Meldeauskünfte an Parteien und Wählergruppen
Widerspruchsrecht
Gem. § 50 Abs. 1 Bundesmeldegesetz – Meldeauskünfte in besonderen Fällen – (BMG vom 03.05.2013, BGBl. I S. 1084), zuletzt geändert durch Artikel 6 des Gesetzes vom 23.10. 2024 (BGBl. 2024 I Nr. 323) darf die Meldebehörde Parteien, Wählergruppen und anderen Trägern von Wahlvorschlägen im Zusammenhang mit Wahlen und Abstimmungen auf staatlicher und kommunaler Ebene in den sechs der Wahl oder Abstimmung vorangehenden Monaten Auskunft aus dem Melderegister über die in § 44 Absatz 1 Satz 1 bezeichneten Daten von Gruppen von Wahlberechtigten erteilen, soweit für deren Zusammensetzung das Lebensalter bestimmend ist. Die Geburtsdaten der Wahlberechtigten dürfen dabei nicht mitgeteilt werden.
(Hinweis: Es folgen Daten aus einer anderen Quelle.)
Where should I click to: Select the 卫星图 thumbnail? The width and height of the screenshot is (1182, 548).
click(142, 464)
Die Person oder Stelle, der die Daten übermittelt werden, darf diese nur für die Werbung bei einer Wahl oder Abstimmung verwenden und hat sie spätestens einen Monat nach der Wahl oder Abstimmung zu löschen oder zu vernichten.
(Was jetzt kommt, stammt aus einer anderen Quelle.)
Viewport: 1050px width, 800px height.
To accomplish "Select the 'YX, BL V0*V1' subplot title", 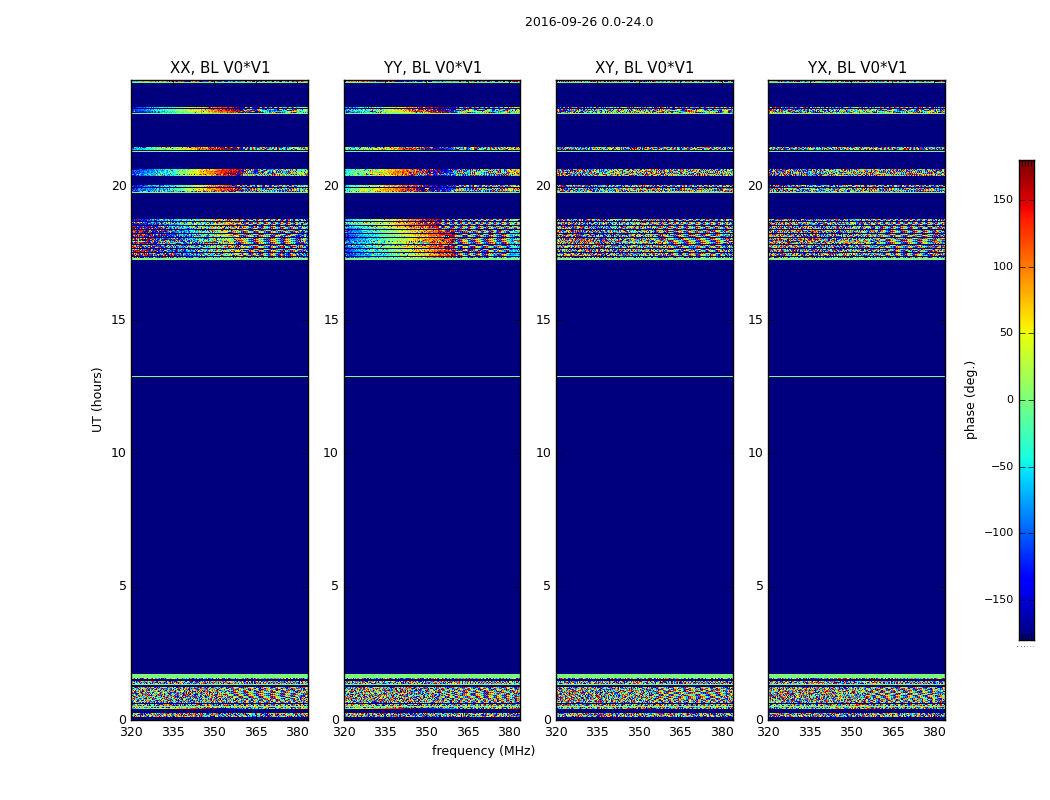I will (857, 68).
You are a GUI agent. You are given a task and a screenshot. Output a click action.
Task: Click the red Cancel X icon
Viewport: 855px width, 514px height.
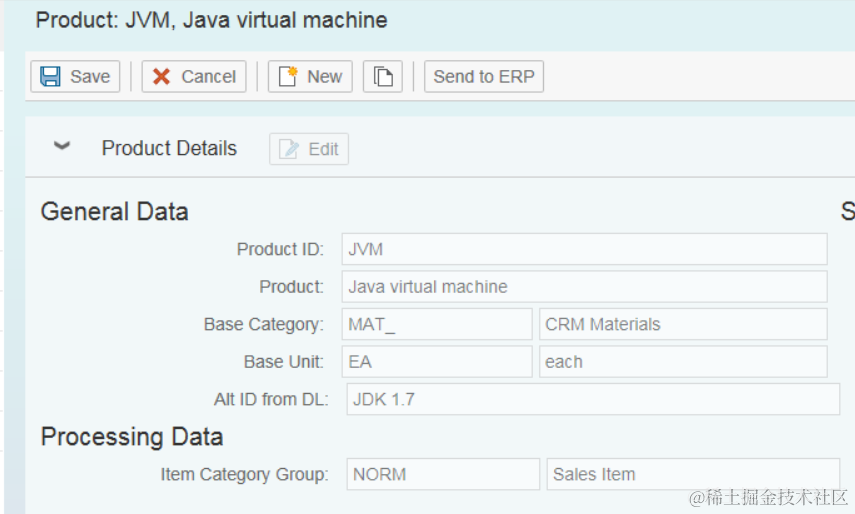click(161, 77)
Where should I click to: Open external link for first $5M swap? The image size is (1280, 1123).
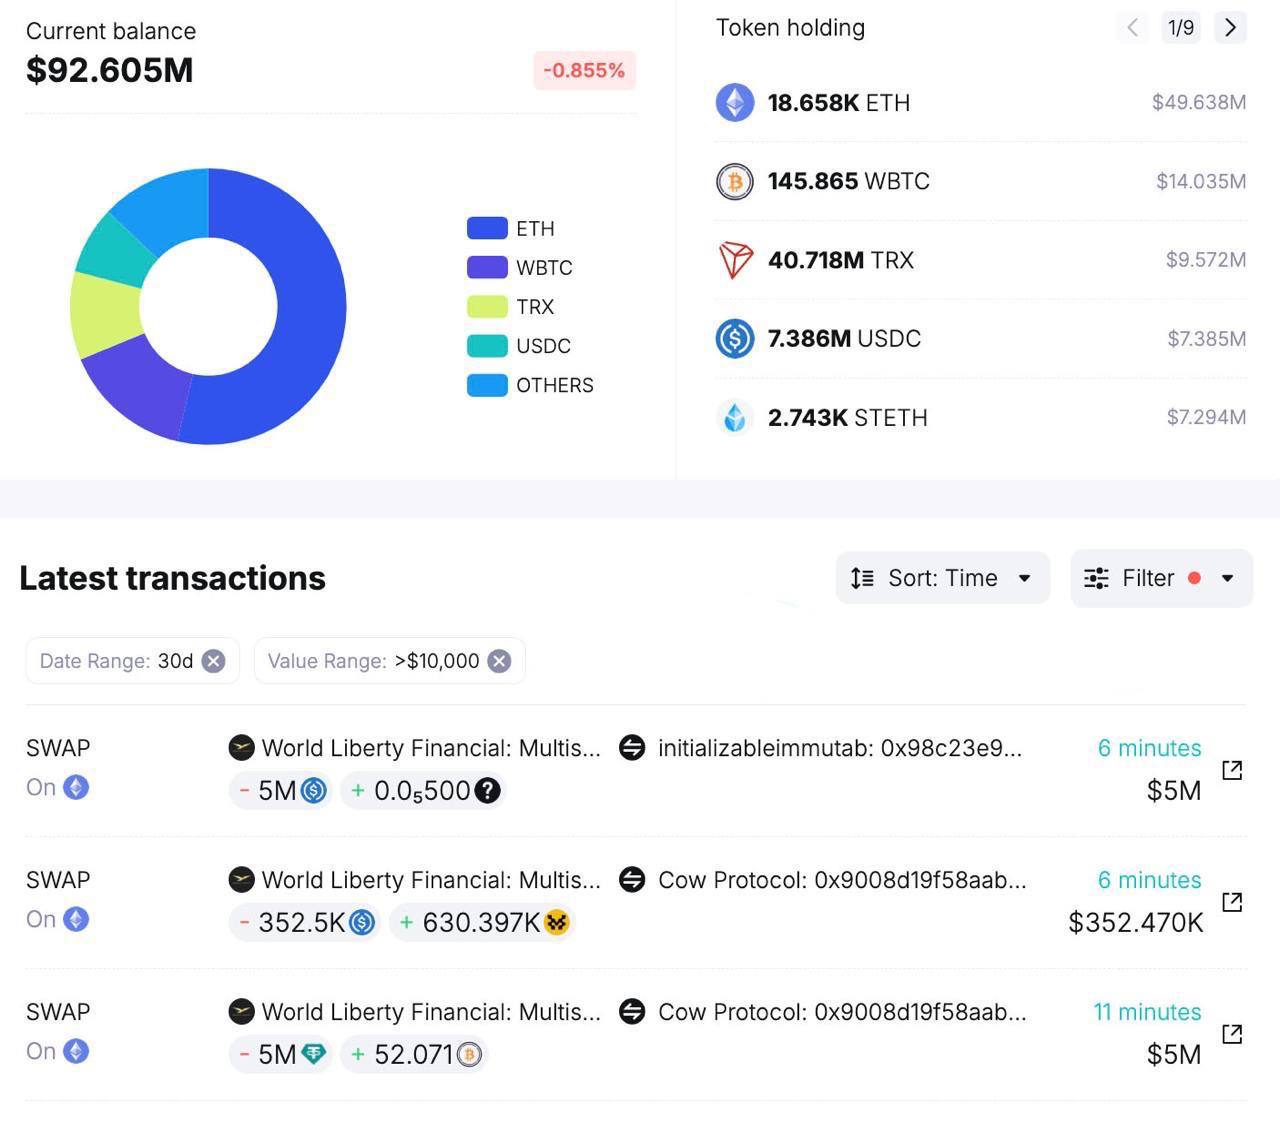tap(1232, 770)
Nach § 50 (5) BMG haben betroffene Personen, die mit der Übermittlung ihrer Daten zum vorgenannten Zweck nicht einverstanden sind, das Recht, im Bürgerbüro der Gemeinde Riegelsberg, Saarbrücker Str. 31, 66292 Riegelsberg, gegen die Weitergabe Widerspruch einzulegen.